Ms. Orléans e Bragança was certainly a long-legged Bazilian beauty, as evidenced by the above Life Magazine photo taken in the mid-1950s. Consider all the people in her life after she was born Thereza de Jesus Cezar Leite in 1929 to José da Silva Leite and Branca Queiroz Cezar dos Santos in Ubá, Brazil.

She first married Carlos Eduardo Souza Campos, a polo-playing banker. It was with this husband that she held attention as a fashion and lifestyle doyenne, a society swan, living in a 20-room mansion in Rio's tony Copacabana section, hosting one event for 70 in honor of Prince Aly Khan, an international polo-playing playboy once married to the American actress Rita Hayworth (Gene Markey of Calumet farm named her champion thoroughbred Alydar after Aly Khan. (Aly Darling).

At 61, Mr. Orléans e Bragança married Dom João Maria de Orléans e Bragança, a direct descendant of Portugal's King João VI and lived a somewhat less hectic social life.  Dom João Maria's great-grandfather was Pedro I who had declared Brazil's independence from Portugal in 1822

Dom João Maria was Pedro II's grandson. He had one son, Dom João Henrique with his first wife, the Egyptian princess Fatima Scherifa Chiriene. That stepson, Dom João Henrique Orléans e Bragança survives Ms. Orléans e Bragança, who had a son by her first  marriage to Carlos Eduardo Souza Campos, Carlos Eduardo Jr., who died in August 2019.

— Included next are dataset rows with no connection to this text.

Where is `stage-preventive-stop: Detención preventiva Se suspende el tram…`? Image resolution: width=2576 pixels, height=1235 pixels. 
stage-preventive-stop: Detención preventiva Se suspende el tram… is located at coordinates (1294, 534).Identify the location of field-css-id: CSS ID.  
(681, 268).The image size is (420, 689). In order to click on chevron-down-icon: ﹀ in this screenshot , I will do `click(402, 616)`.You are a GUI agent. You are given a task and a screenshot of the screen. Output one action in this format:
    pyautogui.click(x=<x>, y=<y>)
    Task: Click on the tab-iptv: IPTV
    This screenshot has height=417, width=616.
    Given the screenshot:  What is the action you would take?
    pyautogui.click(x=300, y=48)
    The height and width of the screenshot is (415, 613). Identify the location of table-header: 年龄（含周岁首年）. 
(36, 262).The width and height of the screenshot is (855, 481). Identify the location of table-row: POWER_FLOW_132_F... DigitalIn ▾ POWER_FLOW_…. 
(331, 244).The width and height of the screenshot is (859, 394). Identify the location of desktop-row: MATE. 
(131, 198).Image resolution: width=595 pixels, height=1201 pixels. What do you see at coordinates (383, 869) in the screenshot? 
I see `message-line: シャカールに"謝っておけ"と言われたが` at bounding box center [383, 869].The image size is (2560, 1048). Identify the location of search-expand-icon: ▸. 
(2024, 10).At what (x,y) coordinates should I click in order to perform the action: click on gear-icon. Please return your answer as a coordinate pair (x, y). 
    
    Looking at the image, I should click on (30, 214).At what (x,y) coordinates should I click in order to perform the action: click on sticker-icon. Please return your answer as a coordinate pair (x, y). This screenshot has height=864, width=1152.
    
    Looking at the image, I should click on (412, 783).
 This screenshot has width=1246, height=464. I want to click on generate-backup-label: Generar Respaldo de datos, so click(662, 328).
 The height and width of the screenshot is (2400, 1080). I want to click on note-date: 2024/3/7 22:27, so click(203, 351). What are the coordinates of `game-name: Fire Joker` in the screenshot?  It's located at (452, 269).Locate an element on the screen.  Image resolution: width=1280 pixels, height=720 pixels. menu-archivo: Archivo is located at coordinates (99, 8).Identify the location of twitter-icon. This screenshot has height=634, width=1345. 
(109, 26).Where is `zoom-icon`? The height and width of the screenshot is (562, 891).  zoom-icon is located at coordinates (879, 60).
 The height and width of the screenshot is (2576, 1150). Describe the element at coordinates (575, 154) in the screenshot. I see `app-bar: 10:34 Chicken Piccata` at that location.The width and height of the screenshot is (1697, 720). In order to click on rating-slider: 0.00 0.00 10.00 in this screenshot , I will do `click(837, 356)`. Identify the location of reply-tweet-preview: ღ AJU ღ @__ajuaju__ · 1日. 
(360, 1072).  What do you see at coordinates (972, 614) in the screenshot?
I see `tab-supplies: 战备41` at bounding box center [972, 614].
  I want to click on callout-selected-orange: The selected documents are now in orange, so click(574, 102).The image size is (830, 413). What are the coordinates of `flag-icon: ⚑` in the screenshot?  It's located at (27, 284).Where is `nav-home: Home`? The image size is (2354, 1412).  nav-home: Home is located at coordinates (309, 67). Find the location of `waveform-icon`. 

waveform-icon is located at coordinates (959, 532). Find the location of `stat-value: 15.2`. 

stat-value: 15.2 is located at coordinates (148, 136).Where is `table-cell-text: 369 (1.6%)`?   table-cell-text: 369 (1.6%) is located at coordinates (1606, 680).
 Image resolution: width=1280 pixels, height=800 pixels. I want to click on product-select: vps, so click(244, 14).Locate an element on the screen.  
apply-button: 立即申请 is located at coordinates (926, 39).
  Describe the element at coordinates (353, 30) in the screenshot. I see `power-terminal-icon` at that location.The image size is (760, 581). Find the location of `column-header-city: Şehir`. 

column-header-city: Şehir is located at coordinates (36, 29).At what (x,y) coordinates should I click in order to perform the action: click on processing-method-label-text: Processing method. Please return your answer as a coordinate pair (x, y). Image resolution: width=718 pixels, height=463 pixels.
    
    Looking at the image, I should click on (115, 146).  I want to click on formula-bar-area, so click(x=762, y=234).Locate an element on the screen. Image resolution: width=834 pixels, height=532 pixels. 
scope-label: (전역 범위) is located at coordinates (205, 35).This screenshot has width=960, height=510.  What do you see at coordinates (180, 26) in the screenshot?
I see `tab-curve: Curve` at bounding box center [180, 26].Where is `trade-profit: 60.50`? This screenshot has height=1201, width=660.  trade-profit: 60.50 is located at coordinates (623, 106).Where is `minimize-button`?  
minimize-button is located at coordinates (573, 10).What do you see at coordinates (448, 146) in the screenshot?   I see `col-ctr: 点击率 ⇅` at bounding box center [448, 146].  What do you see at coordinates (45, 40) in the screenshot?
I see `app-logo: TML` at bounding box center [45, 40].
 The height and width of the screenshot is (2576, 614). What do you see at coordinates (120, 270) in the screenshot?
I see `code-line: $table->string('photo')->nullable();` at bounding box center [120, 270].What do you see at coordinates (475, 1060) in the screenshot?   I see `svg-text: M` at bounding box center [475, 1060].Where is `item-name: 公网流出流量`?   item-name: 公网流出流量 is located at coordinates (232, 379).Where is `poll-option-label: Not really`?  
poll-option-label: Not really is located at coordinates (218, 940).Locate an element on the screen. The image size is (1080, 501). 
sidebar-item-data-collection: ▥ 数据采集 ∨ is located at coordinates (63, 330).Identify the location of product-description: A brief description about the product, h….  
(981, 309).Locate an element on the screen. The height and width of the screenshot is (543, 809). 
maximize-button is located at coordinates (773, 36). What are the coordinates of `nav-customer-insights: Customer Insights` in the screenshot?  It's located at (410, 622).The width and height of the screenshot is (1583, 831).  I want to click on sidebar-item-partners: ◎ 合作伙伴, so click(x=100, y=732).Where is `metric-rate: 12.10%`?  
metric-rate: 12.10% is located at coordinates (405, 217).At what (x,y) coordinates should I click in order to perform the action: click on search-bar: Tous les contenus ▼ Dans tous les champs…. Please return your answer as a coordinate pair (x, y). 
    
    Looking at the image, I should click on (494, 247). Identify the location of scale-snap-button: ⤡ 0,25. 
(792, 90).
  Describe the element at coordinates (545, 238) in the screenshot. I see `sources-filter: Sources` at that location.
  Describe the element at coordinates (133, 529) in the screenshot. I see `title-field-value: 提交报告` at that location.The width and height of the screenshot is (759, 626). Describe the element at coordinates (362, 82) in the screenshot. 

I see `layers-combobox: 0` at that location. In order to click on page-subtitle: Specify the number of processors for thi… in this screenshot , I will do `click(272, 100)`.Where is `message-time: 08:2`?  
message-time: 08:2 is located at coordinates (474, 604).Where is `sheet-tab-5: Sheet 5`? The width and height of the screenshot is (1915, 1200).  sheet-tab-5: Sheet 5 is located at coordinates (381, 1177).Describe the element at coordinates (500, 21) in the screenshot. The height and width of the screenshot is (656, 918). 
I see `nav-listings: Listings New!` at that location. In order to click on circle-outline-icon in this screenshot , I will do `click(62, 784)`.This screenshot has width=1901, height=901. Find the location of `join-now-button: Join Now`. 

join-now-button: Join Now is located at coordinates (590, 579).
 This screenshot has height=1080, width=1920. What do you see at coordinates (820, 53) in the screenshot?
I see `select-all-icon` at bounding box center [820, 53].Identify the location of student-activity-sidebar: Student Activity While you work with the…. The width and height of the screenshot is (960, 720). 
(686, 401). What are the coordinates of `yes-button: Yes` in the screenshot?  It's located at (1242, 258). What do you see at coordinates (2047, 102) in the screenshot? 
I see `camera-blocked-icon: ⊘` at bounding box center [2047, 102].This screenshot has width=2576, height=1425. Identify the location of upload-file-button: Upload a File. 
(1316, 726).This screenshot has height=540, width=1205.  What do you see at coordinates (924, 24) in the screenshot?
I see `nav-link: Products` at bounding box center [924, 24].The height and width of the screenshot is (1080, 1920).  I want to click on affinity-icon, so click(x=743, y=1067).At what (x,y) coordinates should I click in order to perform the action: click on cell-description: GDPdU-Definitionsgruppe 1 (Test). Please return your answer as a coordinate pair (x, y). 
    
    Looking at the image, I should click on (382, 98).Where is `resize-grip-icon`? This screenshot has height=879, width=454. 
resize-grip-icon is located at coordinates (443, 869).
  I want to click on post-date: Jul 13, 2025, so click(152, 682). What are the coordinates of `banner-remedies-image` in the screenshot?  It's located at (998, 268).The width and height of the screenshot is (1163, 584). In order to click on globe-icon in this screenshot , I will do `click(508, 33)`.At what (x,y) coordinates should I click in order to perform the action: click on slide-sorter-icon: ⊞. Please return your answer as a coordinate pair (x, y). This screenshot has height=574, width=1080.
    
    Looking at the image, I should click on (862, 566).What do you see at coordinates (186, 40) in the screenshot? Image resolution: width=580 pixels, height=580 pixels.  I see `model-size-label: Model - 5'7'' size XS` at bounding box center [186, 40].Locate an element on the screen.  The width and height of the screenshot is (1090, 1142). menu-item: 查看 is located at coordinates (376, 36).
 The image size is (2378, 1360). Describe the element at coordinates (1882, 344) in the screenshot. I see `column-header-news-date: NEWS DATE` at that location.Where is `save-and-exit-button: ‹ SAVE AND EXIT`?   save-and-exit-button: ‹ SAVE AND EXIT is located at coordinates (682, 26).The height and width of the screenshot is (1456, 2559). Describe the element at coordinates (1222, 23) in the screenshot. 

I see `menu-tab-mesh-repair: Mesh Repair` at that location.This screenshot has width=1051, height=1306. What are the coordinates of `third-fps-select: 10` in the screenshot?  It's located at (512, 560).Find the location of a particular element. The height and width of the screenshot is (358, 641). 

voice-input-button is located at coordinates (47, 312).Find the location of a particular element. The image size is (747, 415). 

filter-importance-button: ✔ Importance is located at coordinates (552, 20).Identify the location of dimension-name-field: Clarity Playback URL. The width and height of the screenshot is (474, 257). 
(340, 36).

Ms. Orléans e Bragança is also survived by a sister, Magda Leite Memória. A niece of Ms. Orléans e Bragança, Ms. Souza Campos, said the death of Carlos Eduardo Jr. in August 2019 affected her aunt quite hard, leaving her to spend her last months in bed, not answering the phone.

My guess is that when Michael Astor completed this obituary, he went somewhere for a stiff drink.